Your task is to repeat the lines below exactly, excluding any pictures they contain.

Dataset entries

+===+

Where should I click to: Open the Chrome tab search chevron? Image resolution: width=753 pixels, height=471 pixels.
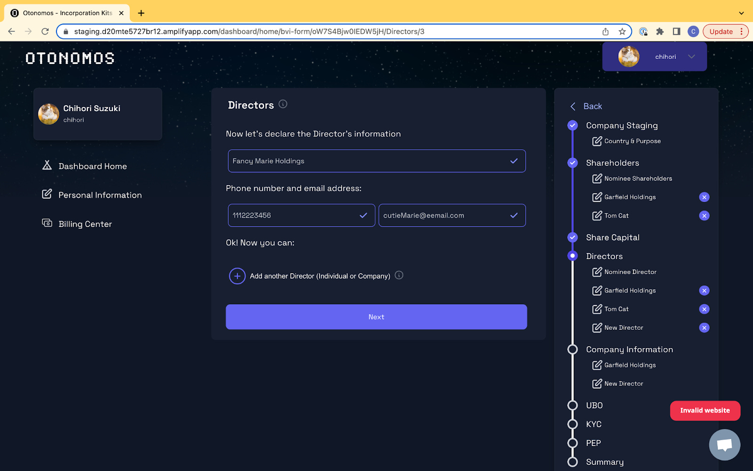(741, 13)
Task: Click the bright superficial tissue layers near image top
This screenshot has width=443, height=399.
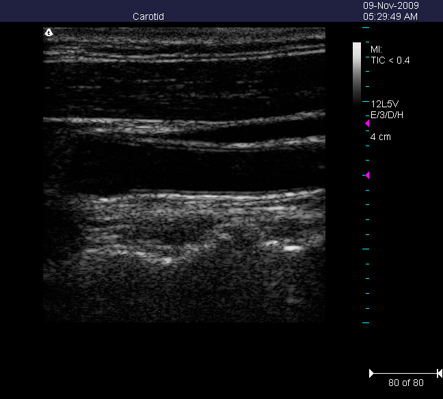Action: (x=185, y=51)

+===+

* Answer to this task:
Where should I click to: Open the Chrome tab search chevron? Image resolution: width=753 pixels, height=471 pixels.
(741, 13)
Task: Click the bright superficial tissue layers near image top
This screenshot has width=443, height=399.
Action: (x=185, y=51)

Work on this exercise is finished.